◆ **Supplied records**:
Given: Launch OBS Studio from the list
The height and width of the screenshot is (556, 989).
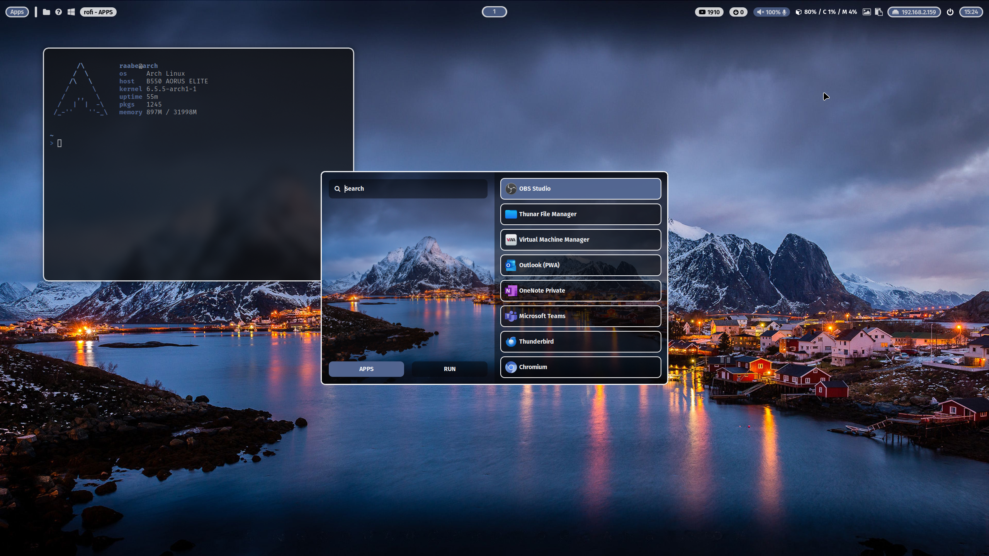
==
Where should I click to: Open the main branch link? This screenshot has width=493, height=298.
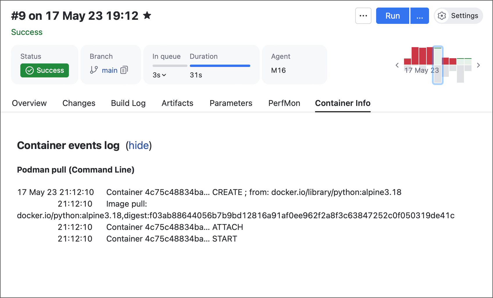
...
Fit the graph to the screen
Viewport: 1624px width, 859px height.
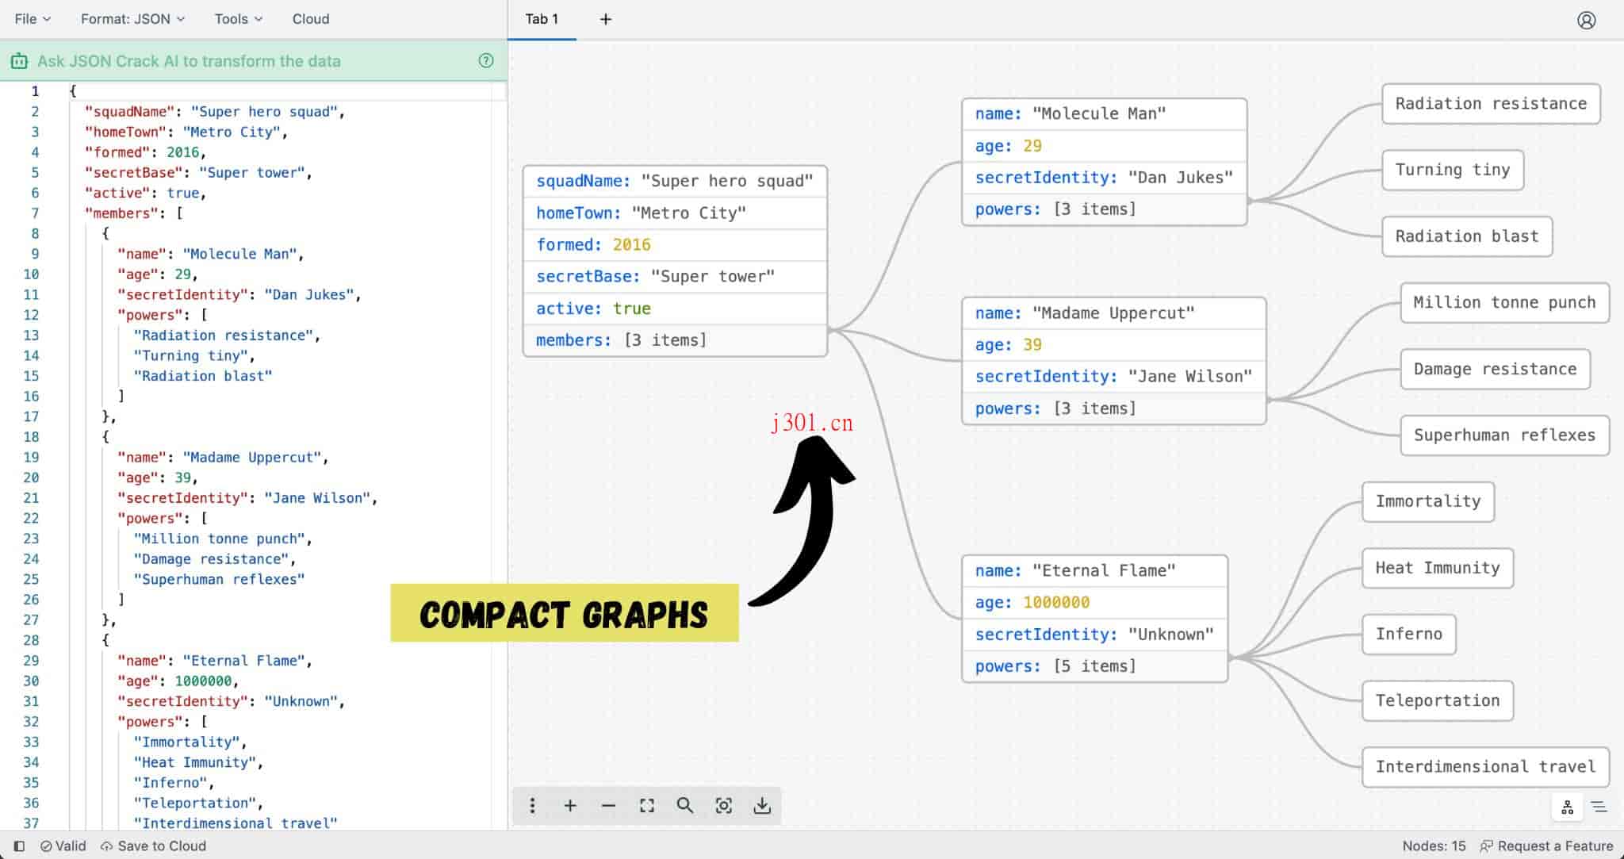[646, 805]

◆ **What is being asked**: In the data, find how many lines hold the string "screenshot", and answer with the number only.

◆ **Result below**: 2